- By Jeff Langr
- Aug 26, 2005
This chapter is from the book
- Add a test to TestPawn that creates a pawn without a color. Why does this generate a compile error? (Hint: Think about default constructors.) Fix the compiler error by adding a second constructor that constructs a white pawn by default.
- Make the constants for the two colors static and move them onto the Pawn class.
- Pawns aren't very useful without a board. Use a test to define a Board class. Assert that the board starts with zero pieces on it. Follow the TDD sequence: Write the smallest test possible. Prove failure with a red bar or a compile error. Incrementally add small bits of code to obtain a clean compile or green bar.
- Develop code to allow pawns to be added to the board. In a test, add a black and white pawn to the board. Each time you add a pawn, assert that the piece count is correct. Also, each time you add a pawn, obtain a list of pieces from the board and ensure that it contains the expected pawn objects.
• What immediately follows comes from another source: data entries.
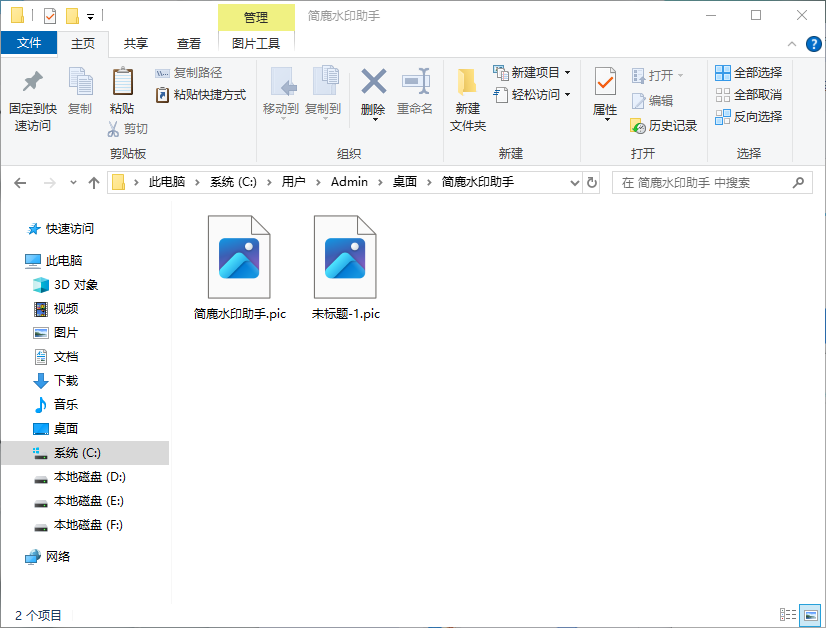The width and height of the screenshot is (826, 628).
Task: Select the 未标题-1.pic file thumbnail
Action: [x=345, y=260]
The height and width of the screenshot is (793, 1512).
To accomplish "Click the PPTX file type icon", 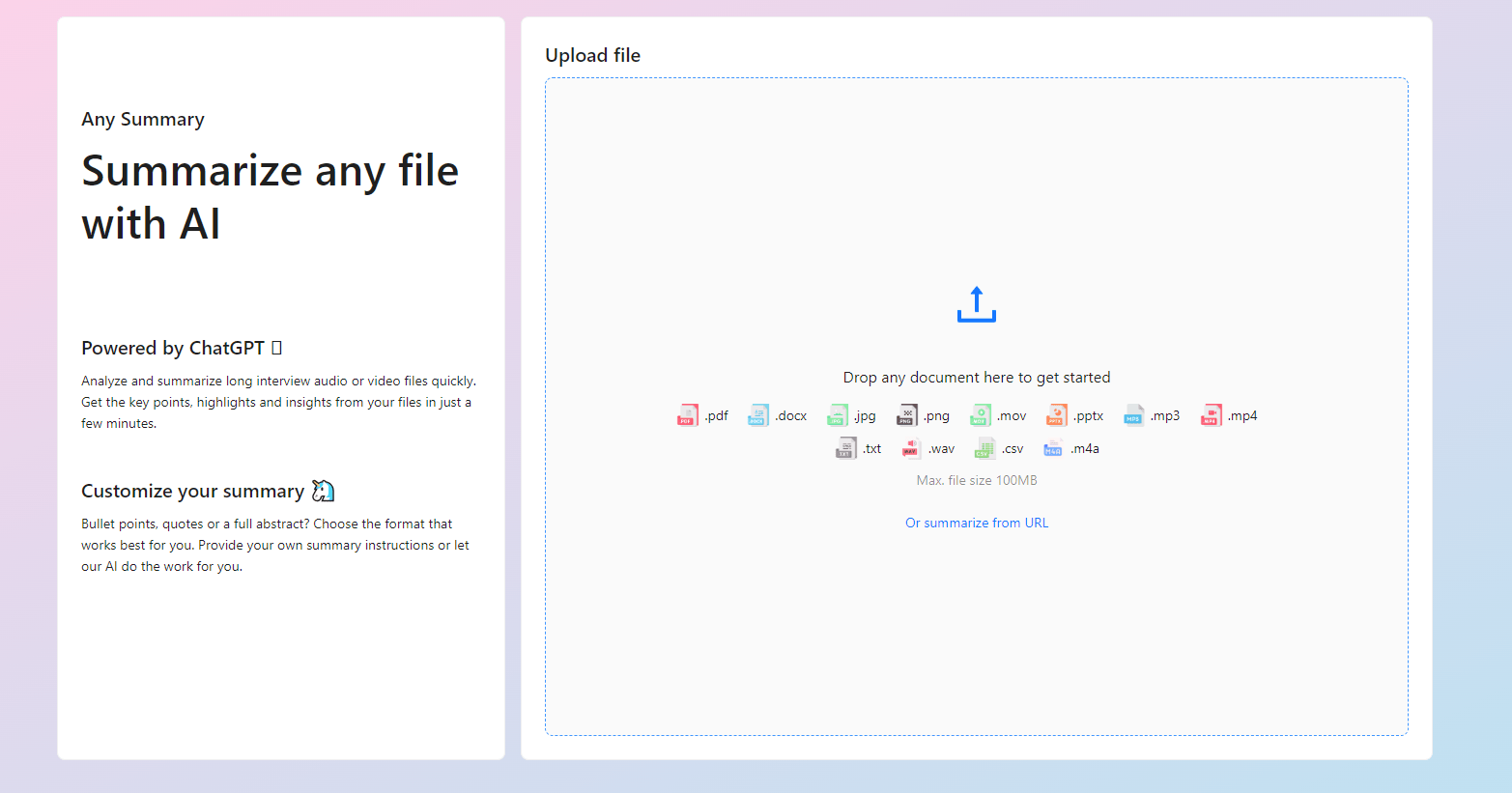I will coord(1056,415).
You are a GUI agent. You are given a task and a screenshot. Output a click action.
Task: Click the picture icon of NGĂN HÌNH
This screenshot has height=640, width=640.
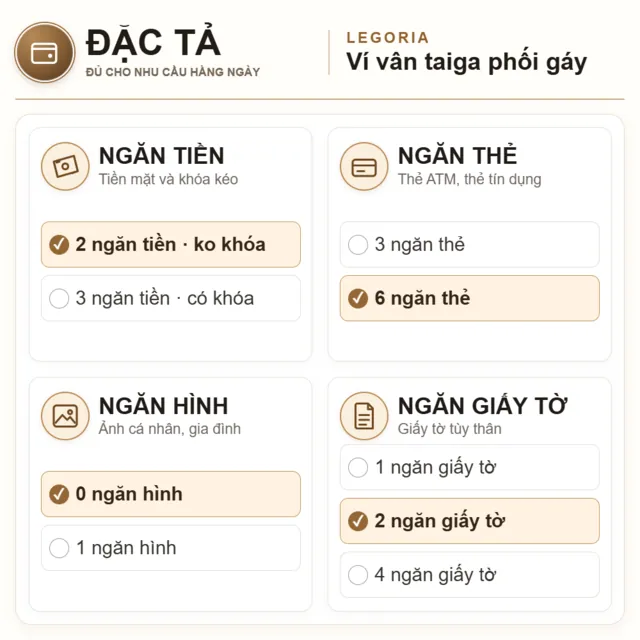click(65, 416)
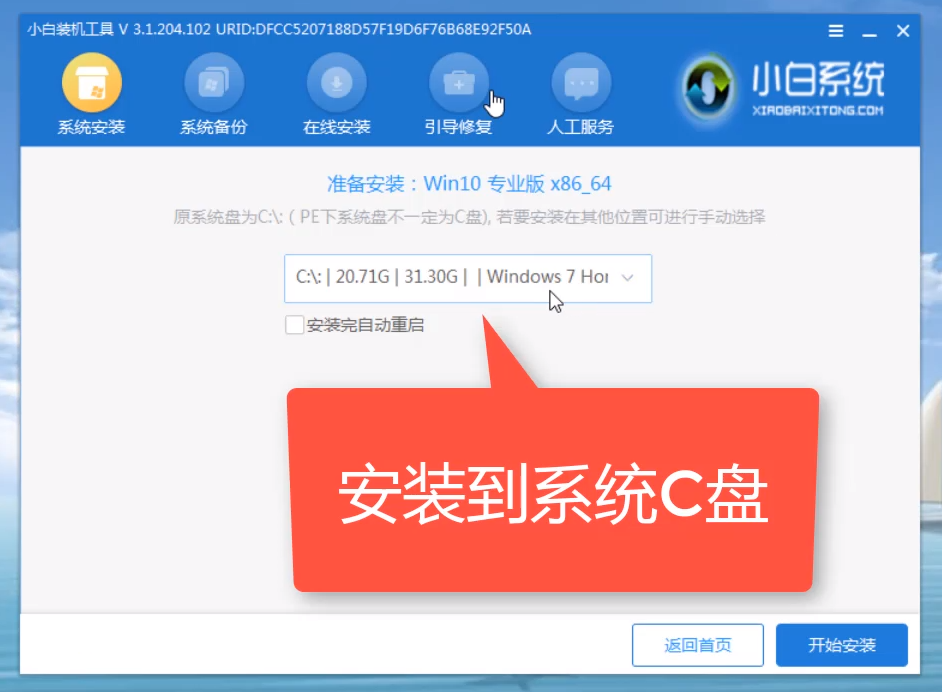Click the backup tool's stacked-folders icon
This screenshot has height=692, width=942.
pos(213,82)
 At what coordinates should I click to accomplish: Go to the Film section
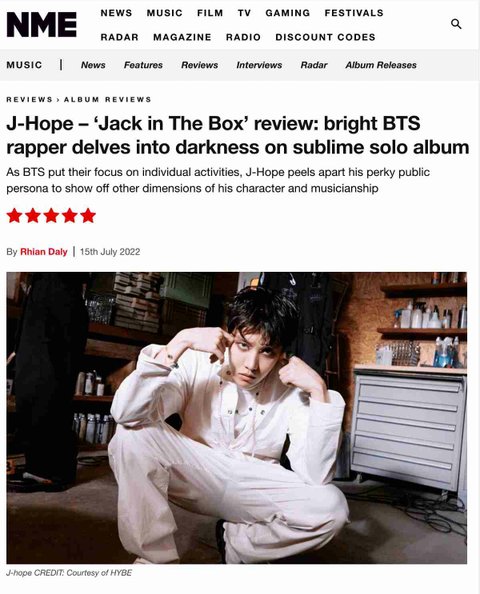click(210, 13)
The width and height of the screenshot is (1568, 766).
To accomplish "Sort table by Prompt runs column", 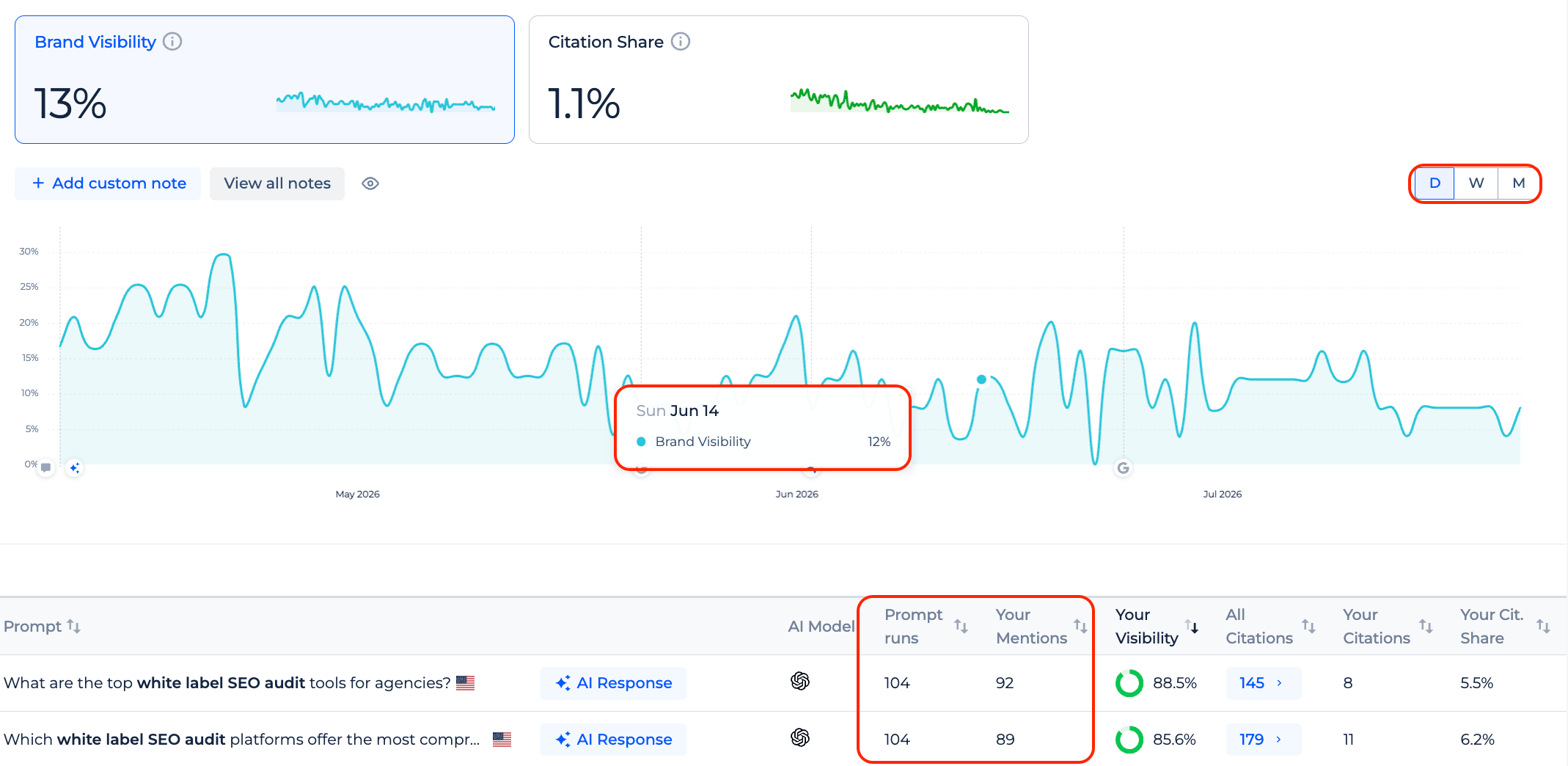I will pos(961,626).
- Write javadoc for each of the production classes and methods you have created so far. Be careful in doing so: Do not duplicate information that your methods already impart! The javadoc should be supplementary information.
- Move the four tests and classes you have created into a package of their own. Name this package chess. Resolve compilation failures and get to a green bar again. Also, replace fully qualified class names for List and ArrayList by using an import statement.
- Move TestPawn and Pawn into a package named pieces and resolve any problems discovered along the way.
- Ensure that nothing other than a Pawn can be added to the board. Try adding a new Integer("7") to the list of pawns and see the resulting compiler error.
- Create a test suite that runs each test class.
- Look through the code you have written so far. Ensure there is no duplication anywhere in the code. Remember that the test code is code as well. Use the setUp method if appropriate.